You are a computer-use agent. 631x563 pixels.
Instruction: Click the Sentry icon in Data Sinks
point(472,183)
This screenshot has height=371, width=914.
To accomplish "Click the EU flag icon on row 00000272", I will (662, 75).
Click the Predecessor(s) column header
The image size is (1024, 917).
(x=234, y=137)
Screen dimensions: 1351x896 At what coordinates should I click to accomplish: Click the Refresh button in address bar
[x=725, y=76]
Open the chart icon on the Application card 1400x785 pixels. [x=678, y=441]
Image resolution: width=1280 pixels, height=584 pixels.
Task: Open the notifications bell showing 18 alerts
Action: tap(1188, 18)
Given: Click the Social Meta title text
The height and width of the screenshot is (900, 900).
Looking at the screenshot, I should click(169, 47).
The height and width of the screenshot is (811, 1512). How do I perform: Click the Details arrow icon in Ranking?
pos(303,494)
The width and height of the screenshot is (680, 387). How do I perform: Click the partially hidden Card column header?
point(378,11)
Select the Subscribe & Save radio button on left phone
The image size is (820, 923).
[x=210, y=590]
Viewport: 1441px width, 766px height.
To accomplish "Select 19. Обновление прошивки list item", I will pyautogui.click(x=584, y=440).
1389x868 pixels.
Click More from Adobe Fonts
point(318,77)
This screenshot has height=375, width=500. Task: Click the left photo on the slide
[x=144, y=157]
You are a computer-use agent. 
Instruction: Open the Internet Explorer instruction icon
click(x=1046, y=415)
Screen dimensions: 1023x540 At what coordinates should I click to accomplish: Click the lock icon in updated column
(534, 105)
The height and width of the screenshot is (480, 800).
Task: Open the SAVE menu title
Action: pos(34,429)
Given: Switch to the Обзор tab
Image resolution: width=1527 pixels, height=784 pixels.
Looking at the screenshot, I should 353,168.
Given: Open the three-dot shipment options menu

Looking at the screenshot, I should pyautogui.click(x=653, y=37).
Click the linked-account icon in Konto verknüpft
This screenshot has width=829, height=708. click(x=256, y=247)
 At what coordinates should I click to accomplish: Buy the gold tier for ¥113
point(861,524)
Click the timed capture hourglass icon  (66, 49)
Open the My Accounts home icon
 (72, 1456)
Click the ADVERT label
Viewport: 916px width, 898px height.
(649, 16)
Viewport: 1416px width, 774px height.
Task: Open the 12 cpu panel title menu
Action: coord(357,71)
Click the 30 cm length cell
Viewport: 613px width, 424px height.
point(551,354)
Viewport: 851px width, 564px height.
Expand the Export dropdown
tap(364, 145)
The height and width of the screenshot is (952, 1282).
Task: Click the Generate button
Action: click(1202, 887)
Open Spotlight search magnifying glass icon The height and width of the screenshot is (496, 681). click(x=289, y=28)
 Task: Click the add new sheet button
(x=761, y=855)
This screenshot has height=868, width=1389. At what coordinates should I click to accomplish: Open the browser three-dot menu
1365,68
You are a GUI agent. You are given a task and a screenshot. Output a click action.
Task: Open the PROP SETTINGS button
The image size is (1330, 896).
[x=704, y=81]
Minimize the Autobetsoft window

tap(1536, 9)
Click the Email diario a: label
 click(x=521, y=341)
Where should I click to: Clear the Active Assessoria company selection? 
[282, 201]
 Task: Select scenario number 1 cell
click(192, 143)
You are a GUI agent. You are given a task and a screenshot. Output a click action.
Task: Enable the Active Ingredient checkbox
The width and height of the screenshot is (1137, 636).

Short exercise:
Can you print all of the data above again, unchanged and line for line?

Result for this task:
You are a computer-use agent. 631x563 pixels.
Instruction: Click the Sentry icon in Data Sinks
point(472,183)
This screenshot has height=371, width=914.
To accomplish "Click the EU flag icon on row 00000272", I will (662, 75).
Click the Predecessor(s) column header
The image size is (1024, 917).
(x=234, y=137)
Screen dimensions: 1351x896 At what coordinates should I click to accomplish: Click the Refresh button in address bar
[x=725, y=76]
Open the chart icon on the Application card 1400x785 pixels. [x=678, y=441]
Image resolution: width=1280 pixels, height=584 pixels.
Task: Open the notifications bell showing 18 alerts
Action: tap(1188, 18)
Given: Click the Social Meta title text
The height and width of the screenshot is (900, 900).
Looking at the screenshot, I should click(169, 47).
The height and width of the screenshot is (811, 1512). How do I perform: Click the Details arrow icon in Ranking?
pos(303,494)
The width and height of the screenshot is (680, 387). How do I perform: Click the partially hidden Card column header?
point(378,11)
Select the Subscribe & Save radio button on left phone
The image size is (820, 923).
[x=210, y=590]
Viewport: 1441px width, 766px height.
To accomplish "Select 19. Обновление прошивки list item", I will pyautogui.click(x=584, y=440).
1389x868 pixels.
Click More from Adobe Fonts
point(318,77)
This screenshot has height=375, width=500. Task: Click the left photo on the slide
[x=144, y=157]
You are a computer-use agent. 
Instruction: Open the Internet Explorer instruction icon
click(x=1046, y=415)
Screen dimensions: 1023x540 At what coordinates should I click to accomplish: Click the lock icon in updated column
(534, 105)
The height and width of the screenshot is (480, 800).
Task: Open the SAVE menu title
Action: pos(34,429)
Given: Switch to the Обзор tab
Image resolution: width=1527 pixels, height=784 pixels.
Looking at the screenshot, I should 353,168.
Given: Open the three-dot shipment options menu

Looking at the screenshot, I should pyautogui.click(x=653, y=37).
Click the linked-account icon in Konto verknüpft
This screenshot has width=829, height=708. click(x=256, y=247)
 At what coordinates should I click to accomplish: Buy the gold tier for ¥113
point(861,524)
Click the timed capture hourglass icon  (66, 49)
Open the My Accounts home icon
 (72, 1456)
Click the ADVERT label
Viewport: 916px width, 898px height.
(649, 16)
Viewport: 1416px width, 774px height.
Task: Open the 12 cpu panel title menu
Action: coord(357,71)
Click the 30 cm length cell
Viewport: 613px width, 424px height.
point(551,354)
Viewport: 851px width, 564px height.
Expand the Export dropdown
tap(364, 145)
The height and width of the screenshot is (952, 1282).
Task: Click the Generate button
Action: click(1202, 887)
Open Spotlight search magnifying glass icon The height and width of the screenshot is (496, 681). click(x=289, y=28)
 Task: Click the add new sheet button
(x=761, y=855)
This screenshot has height=868, width=1389. At what coordinates should I click to accomplish: Open the browser three-dot menu
1365,68
You are a GUI agent. You are given a task and a screenshot. Output a click action.
Task: Open the PROP SETTINGS button
The image size is (1330, 896).
[x=704, y=81]
Minimize the Autobetsoft window

tap(1536, 9)
Click the Email diario a: label
 click(x=521, y=341)
Where should I click to: Clear the Active Assessoria company selection? 
[282, 201]
 Task: Select scenario number 1 cell
click(192, 143)
You are a GUI agent. You are given a task and a screenshot. Output a click action.
Task: Enable the Active Ingredient checkbox
The width and height of the screenshot is (1137, 636).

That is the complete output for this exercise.